*** Data under study Section Begins ***

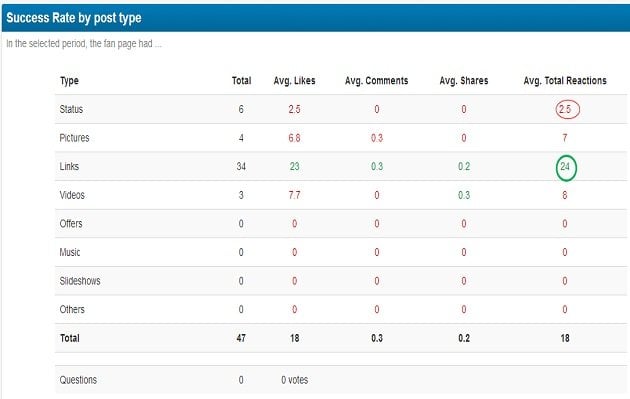630x399 pixels.
Task: Click the green-circled 24 reactions value
Action: (x=566, y=168)
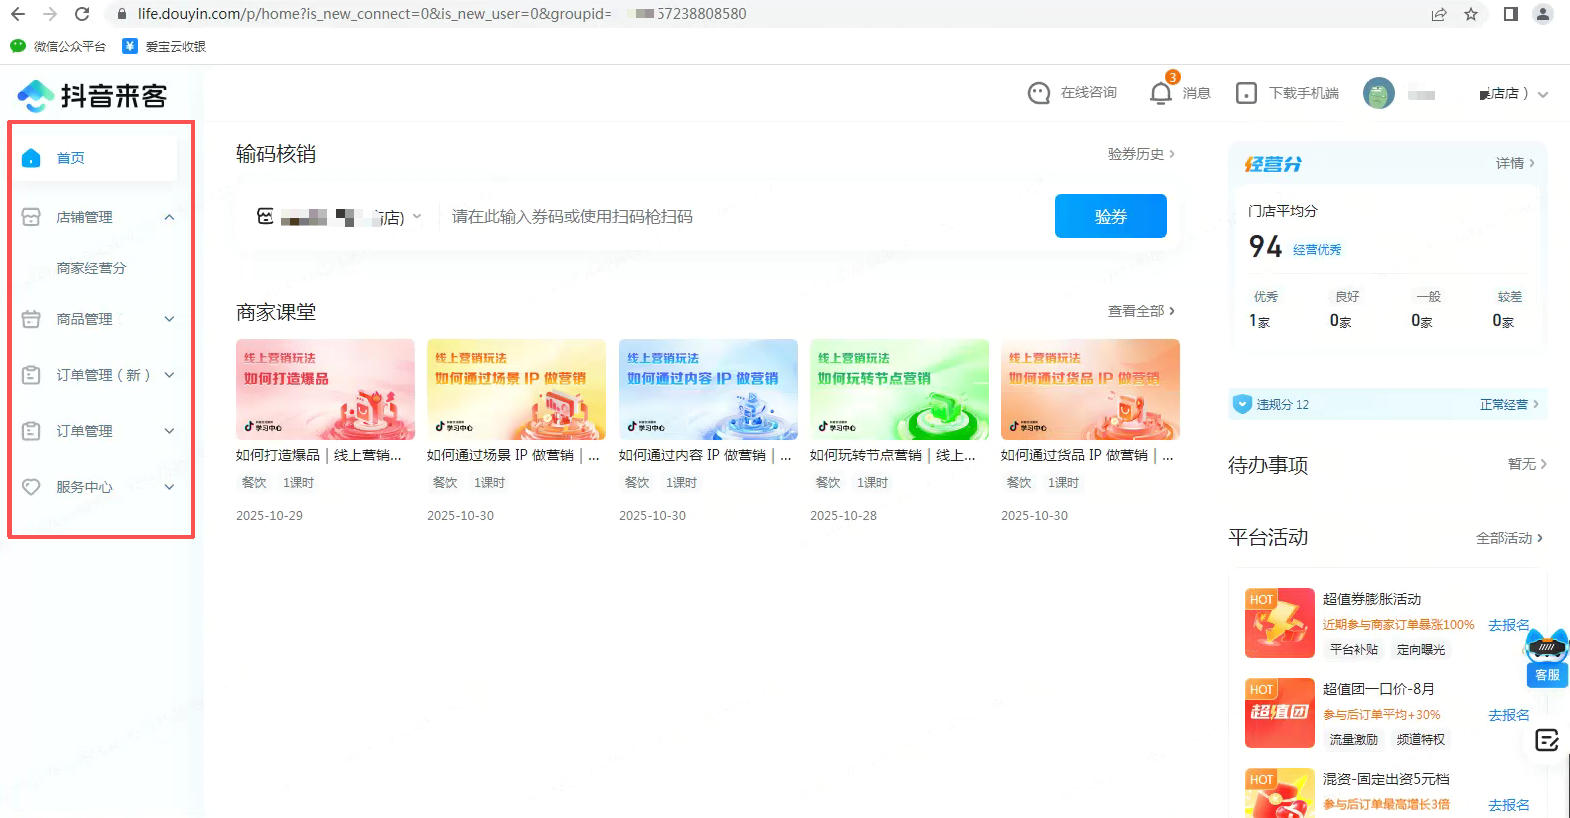Expand the 服务中心 sidebar menu
1570x818 pixels.
[169, 487]
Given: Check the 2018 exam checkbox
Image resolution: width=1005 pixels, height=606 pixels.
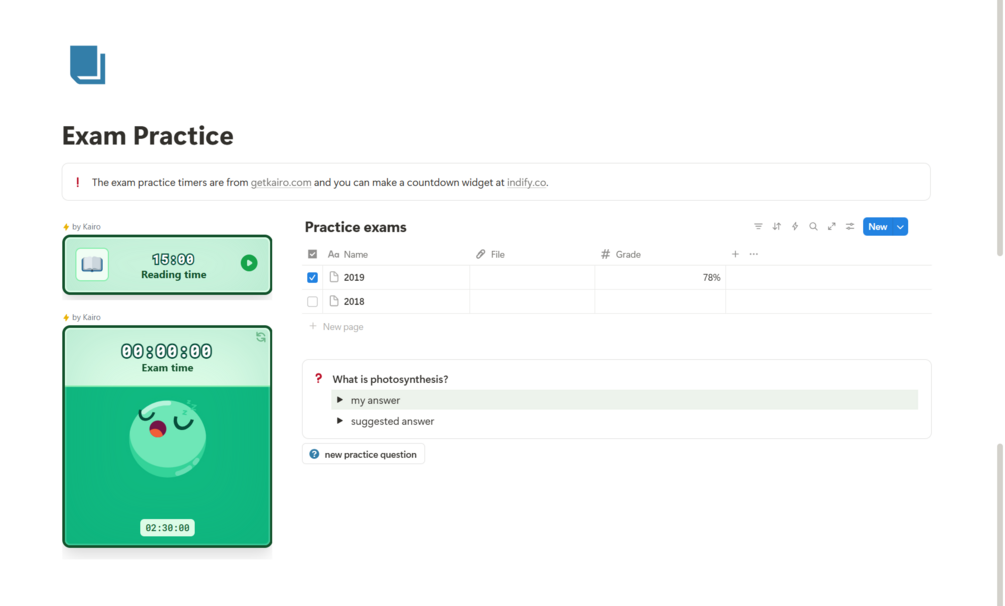Looking at the screenshot, I should 312,301.
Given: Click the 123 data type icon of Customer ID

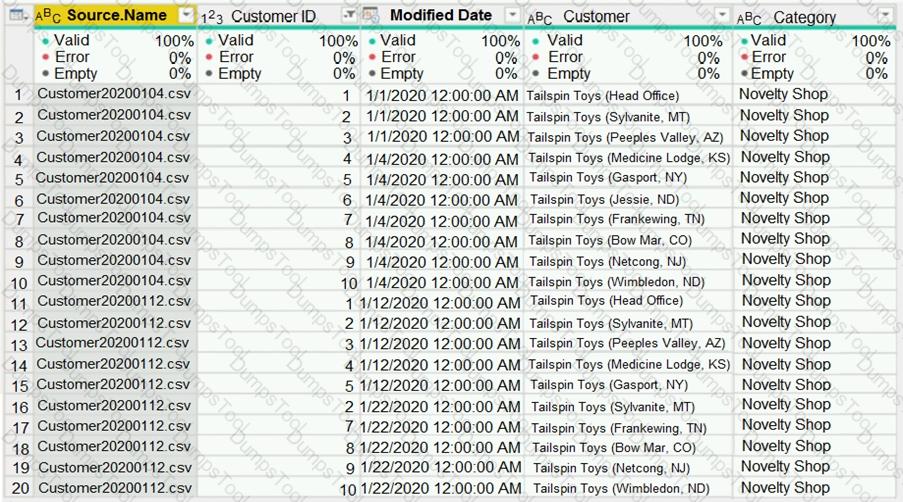Looking at the screenshot, I should tap(212, 17).
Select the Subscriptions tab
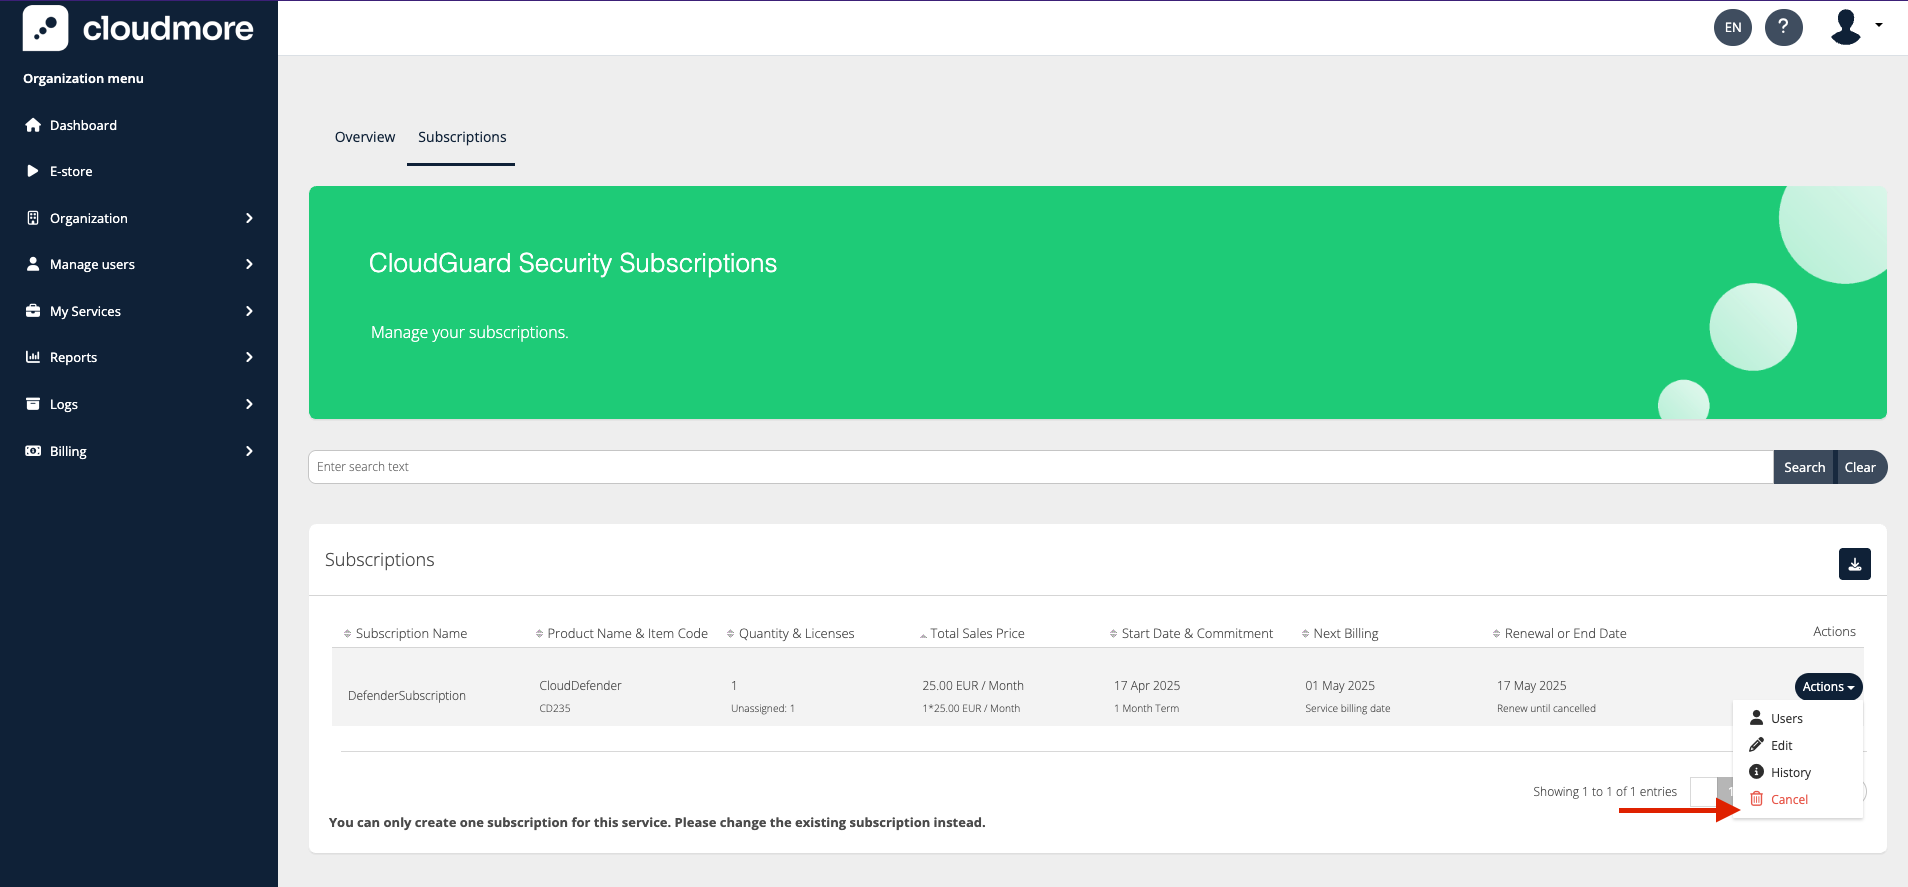The height and width of the screenshot is (887, 1908). (x=462, y=137)
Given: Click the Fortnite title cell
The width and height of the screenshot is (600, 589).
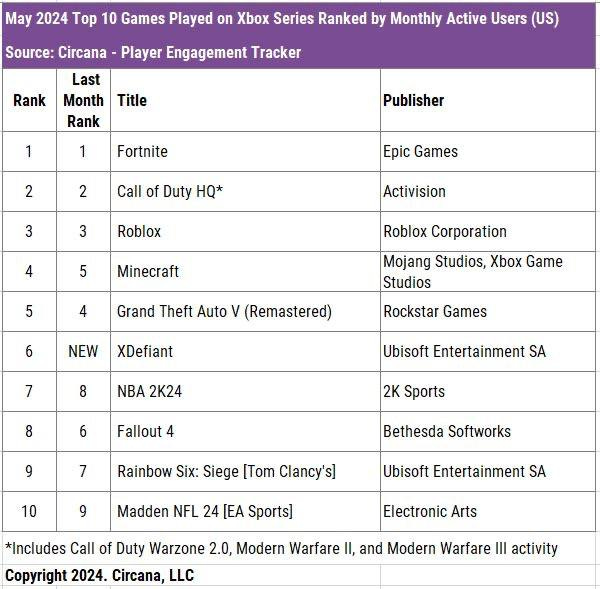Looking at the screenshot, I should click(x=142, y=152).
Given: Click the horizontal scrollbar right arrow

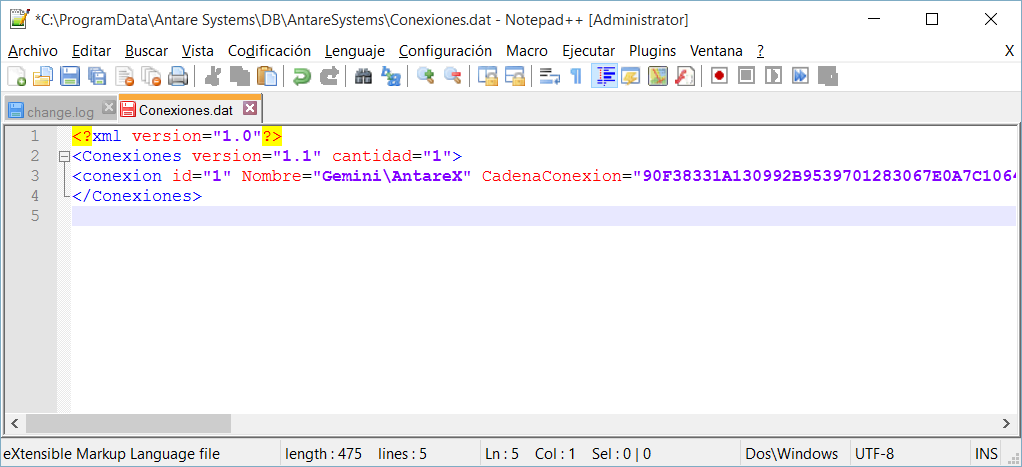Looking at the screenshot, I should point(1006,423).
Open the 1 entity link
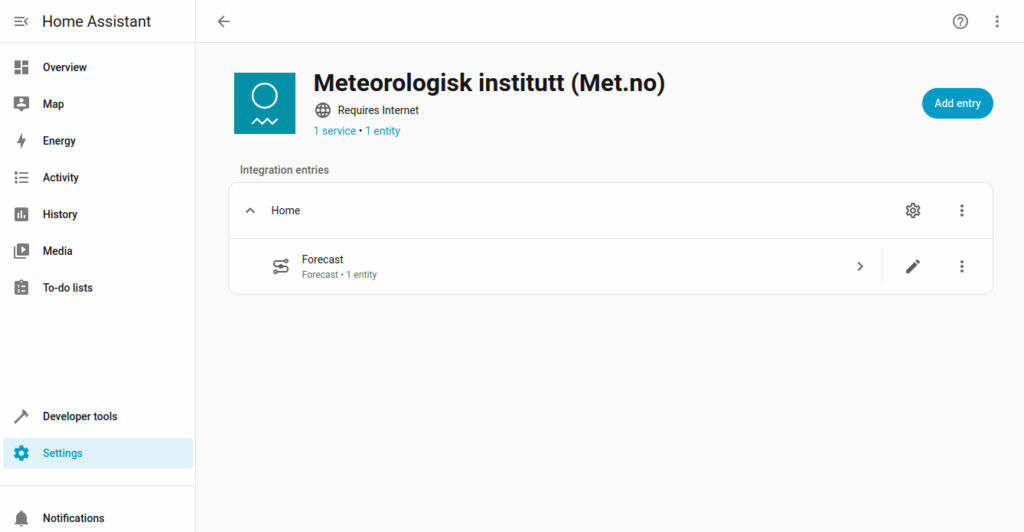 click(x=383, y=131)
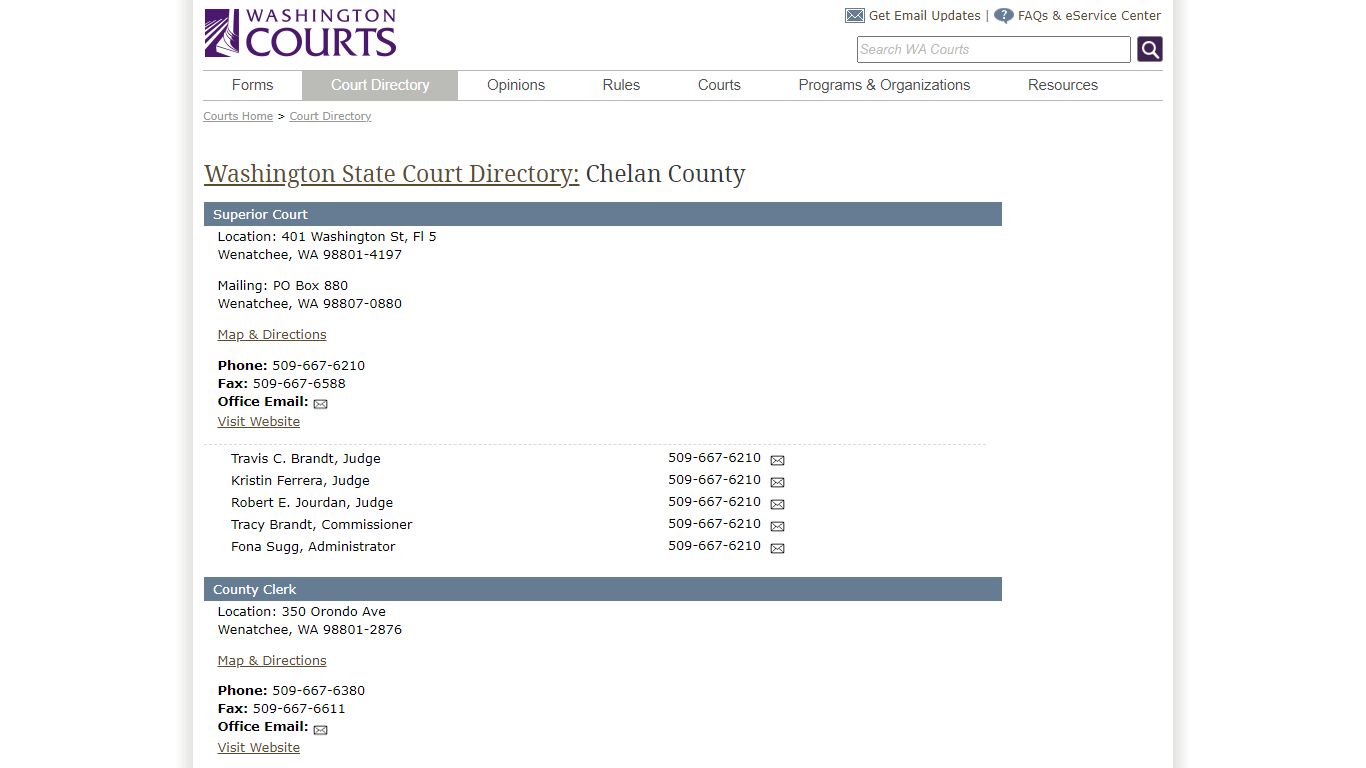Open the Rules section
Screen dimensions: 1366x768
(620, 85)
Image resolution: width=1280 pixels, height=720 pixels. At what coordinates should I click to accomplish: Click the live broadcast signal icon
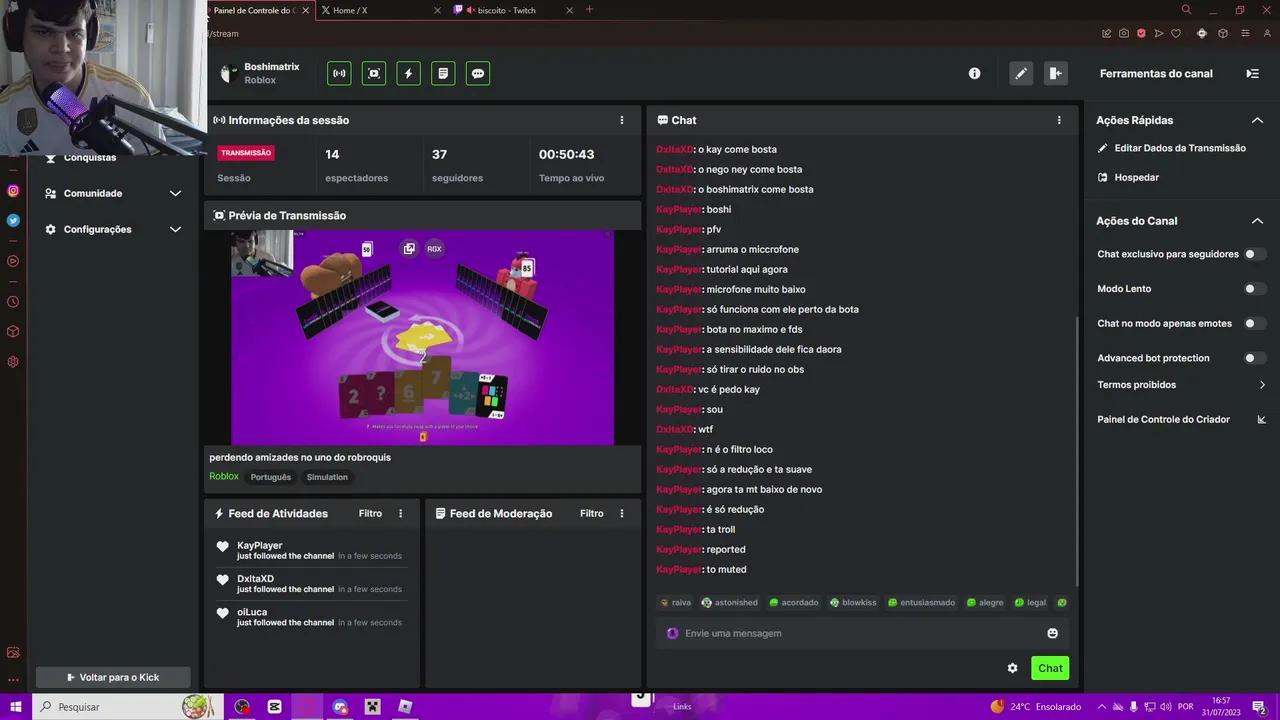338,72
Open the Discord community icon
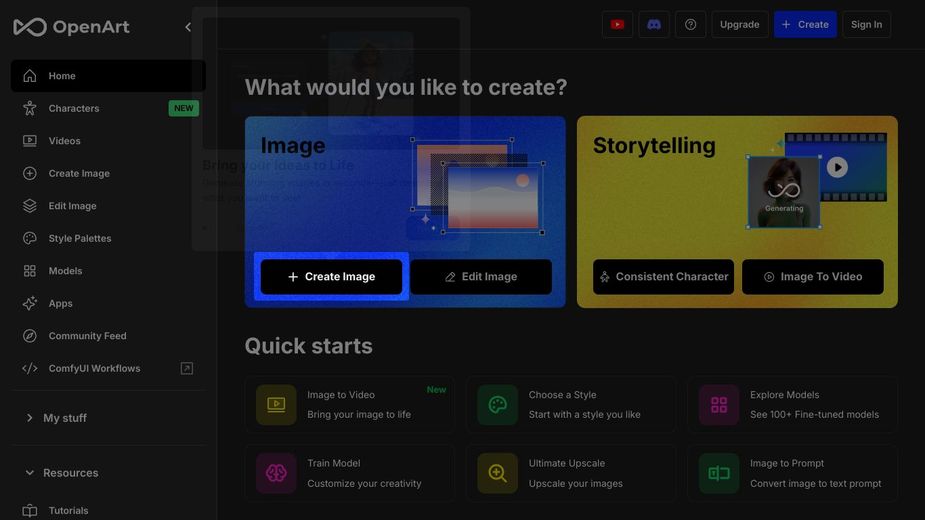 [654, 24]
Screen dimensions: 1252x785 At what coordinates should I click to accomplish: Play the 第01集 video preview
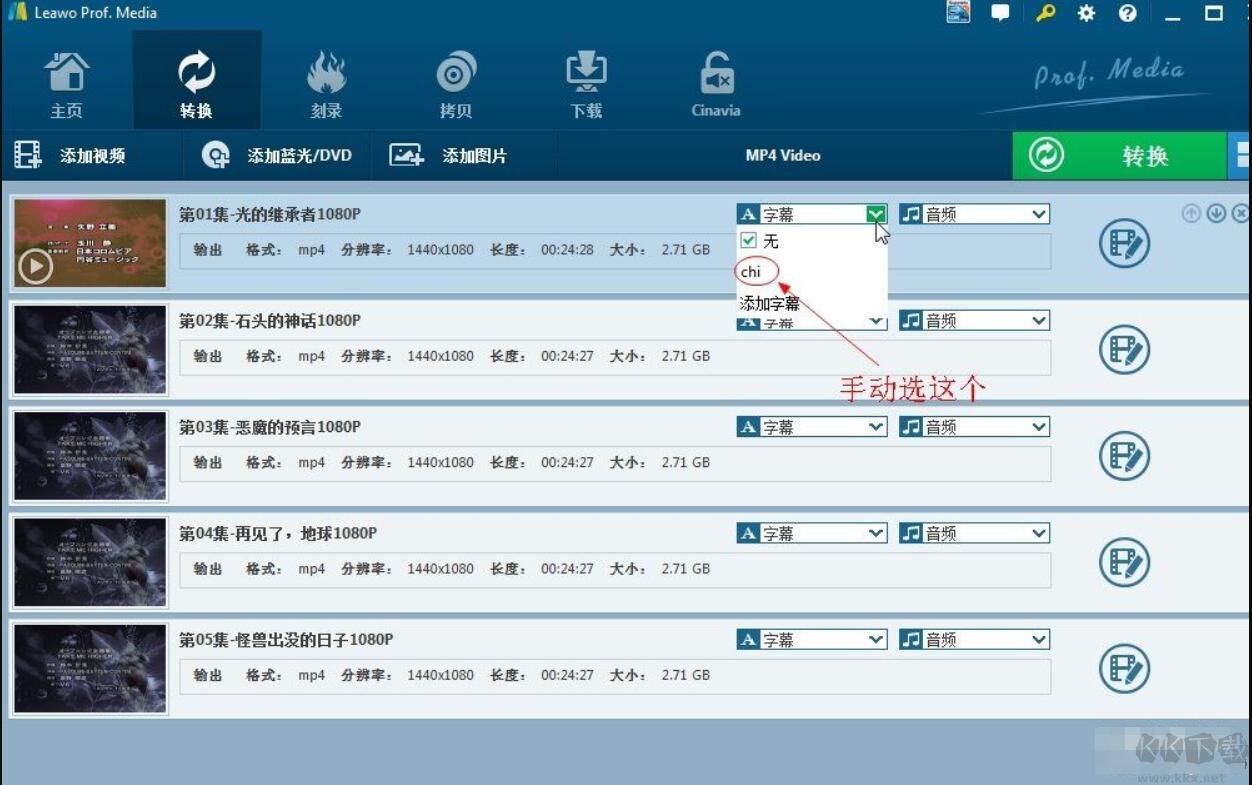tap(35, 267)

*** Data under study Section Ends ***

_Directions_
What is needed is an exact restatement of the lines from the line with "The width and" through the final line of the data, pictures excluded.

_Task answer_
The width and height of the screenshot is (600, 589).
Looking at the screenshot, I should click(x=142, y=152).
Given: Click the horizontal scrollbar right arrow

Looking at the screenshot, I should point(1006,423).
Open the 1 entity link
 click(x=383, y=131)
Open the Rules section
Screen dimensions: 1366x768
(620, 85)
Image resolution: width=1280 pixels, height=720 pixels. At what coordinates should I click to accomplish: Click the live broadcast signal icon
338,72
Open the Discord community icon
 [654, 24]
Screen dimensions: 1252x785 At what coordinates should I click to accomplish: Play the 第01集 video preview
tap(35, 267)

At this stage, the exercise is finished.